SEC Halts Sale of LOCIcoins

Each day it seems investors and the public debate the merits of crypto coins. Some firmly believe that bitcoin and others are the future of currency. Others believe they are worthless. Countries are the same. Some permit trading in the coins as in the U.S. Others prohibit the use of the coins such a China which has become a major source of mining despite the ban. Which ever side of the debate one selects, two points seem to be clear. Crypto coins continue to increase in popularity, at least according to a report released last week by the UK’s Financial Conduct Authority. And, hucksters continue to capitalize on the trend by conducting offerings of fraudulent coins as illustrated by the Commission’s latest case in the area. In the Matter of Loci, Inc., Adm. Proc. File No. 3-20369 (June 22, 2021).

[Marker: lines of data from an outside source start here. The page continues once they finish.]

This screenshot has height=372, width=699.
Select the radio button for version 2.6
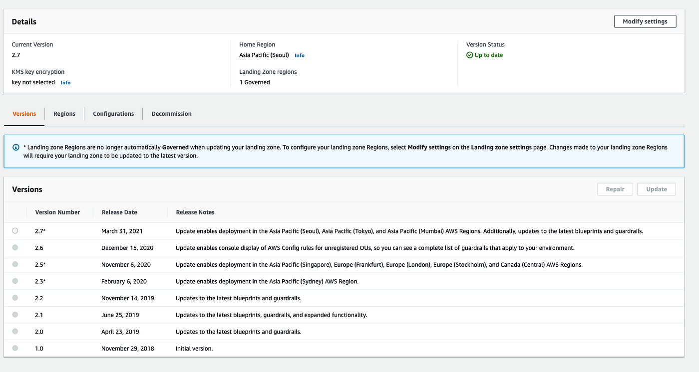click(x=15, y=247)
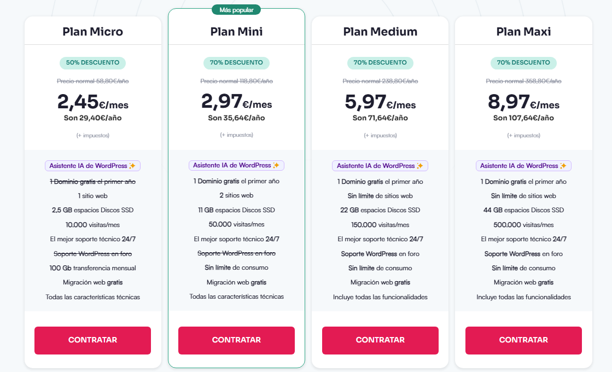Click the Más popular badge

coord(236,9)
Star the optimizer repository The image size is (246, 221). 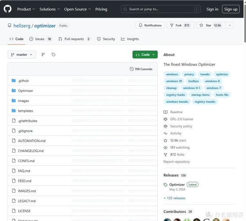pos(211,25)
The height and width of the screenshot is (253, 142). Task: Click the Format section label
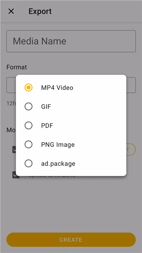(16, 67)
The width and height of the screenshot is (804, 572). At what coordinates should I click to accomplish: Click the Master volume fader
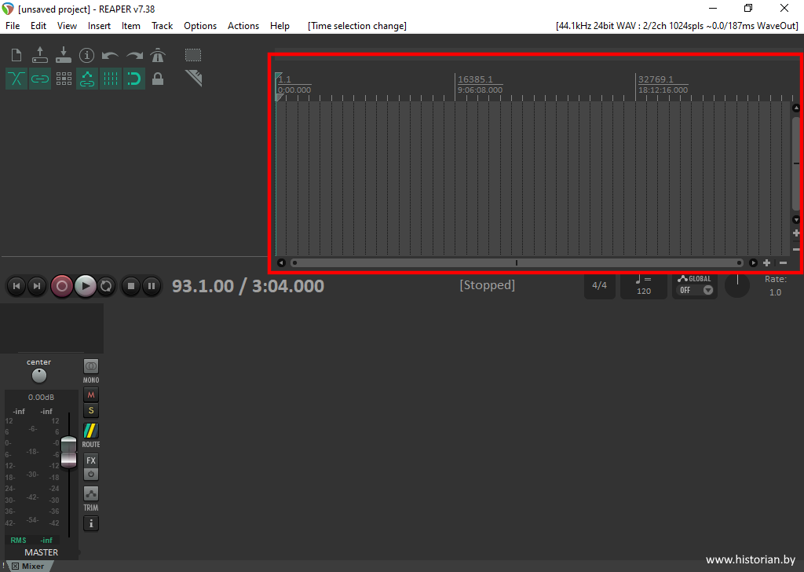click(69, 451)
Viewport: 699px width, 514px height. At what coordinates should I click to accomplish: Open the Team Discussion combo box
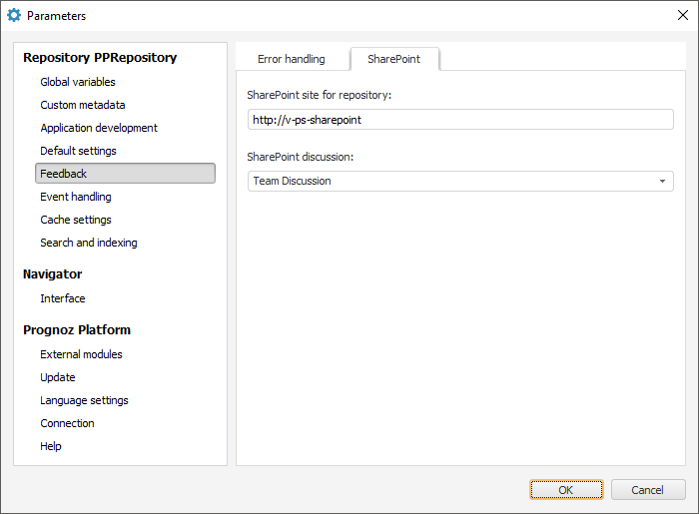[x=449, y=182]
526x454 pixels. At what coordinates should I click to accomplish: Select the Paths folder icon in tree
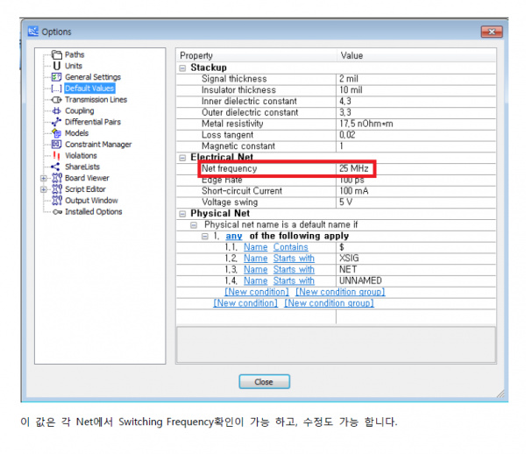click(57, 55)
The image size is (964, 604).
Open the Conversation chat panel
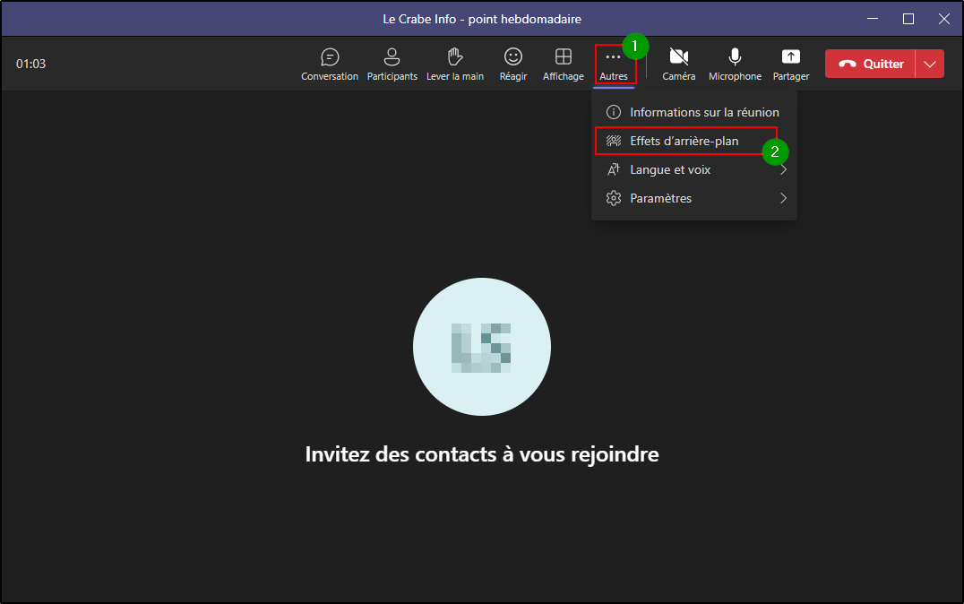(330, 64)
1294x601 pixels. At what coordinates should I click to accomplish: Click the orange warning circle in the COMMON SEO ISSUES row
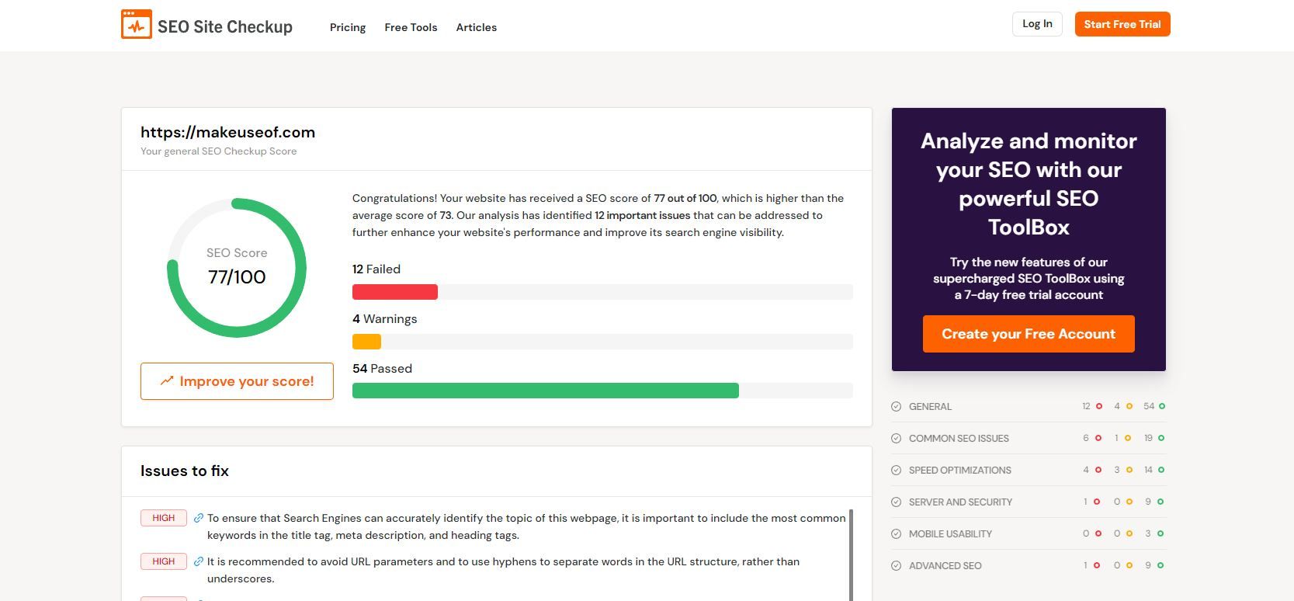pyautogui.click(x=1128, y=438)
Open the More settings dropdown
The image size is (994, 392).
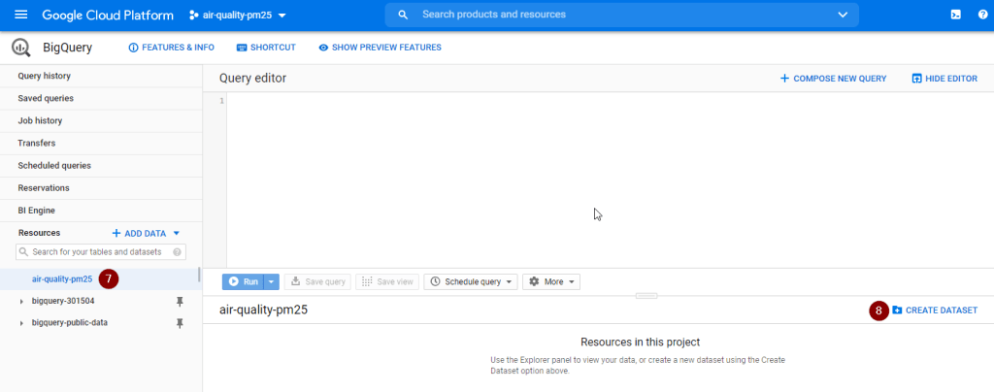pos(551,281)
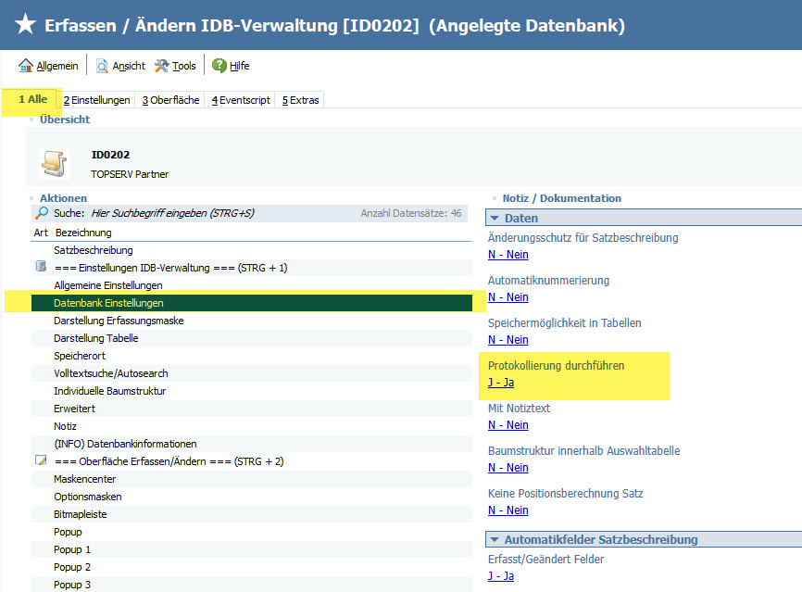Click the search field to enter Suchbegriff

176,213
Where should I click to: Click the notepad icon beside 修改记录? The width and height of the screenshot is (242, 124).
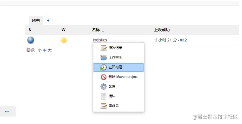tap(103, 48)
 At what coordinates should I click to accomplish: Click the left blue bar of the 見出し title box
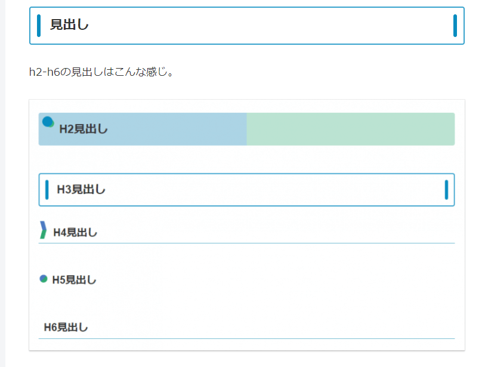pos(39,25)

Respondent Loci was formed in Reston, Virginia in 2016 by John Wise, also a Respondent, who served as CEO of the firm which is now nearly defunct. Over about a three-year period, beginning in August 2017, Respondents raised capital selling digital tokens called LOCIcoin through an ICO. At the time InnVenn, a trading platform created by Loci, permitted its registered users to access the platform through unpaid or free subscriptions. Respondents planned to use part of the ICO proceeds to expand the capabilities of the trading platform.

A presale of the coins began in August 2017. Initially LOCcoin was sold in exchange for Ether using Simple Agreements for Future Tokens or FAFTs. To generate interest a white paper was sent directly to potential purchasers and made available on social media. The focus was on investor profits that would be generated through InnVenn where the coins would be traded beginning shortly after the close of the ICO. Respondents also sought to initiate trading of the coins on other platforms

Since investor profits were a key part of the sales pitch, Loci and Mr. Wise told potential investors about the experienced management team and potential profits. For example, in August 2017 a pitch deck and one version of the white papers contained growth statistics for the venture and potential revenues. The statistics were also included in marketing materials. The information was false. Other false information was disseminated such as statistics on and claims about investors in the coin. The Order alleges that the interests marketed were actually unregistered investment contracts and the false statements constituted fraud. The Order alleges violations of Securities Act Sections 5(a), 5(c) and 17(a) and Exchange Act Section 10(b).

Respondents resolved the proceedings, consenting to the entry of cease-and-desist orders based on the Sections cited above. Respondents will also comply with their undertakings which require, among other things, the destruction of all the coins and not engaging in future offerings. Mr. Wise was also ordered to pay disgorgement of $38,163 and prejudgment interest of $6,209.40, payment of which is waived based on financial condition. Respondent Loci was directed to pay a civil penalty of $7,600,000. The funds may be distributed by the Commission.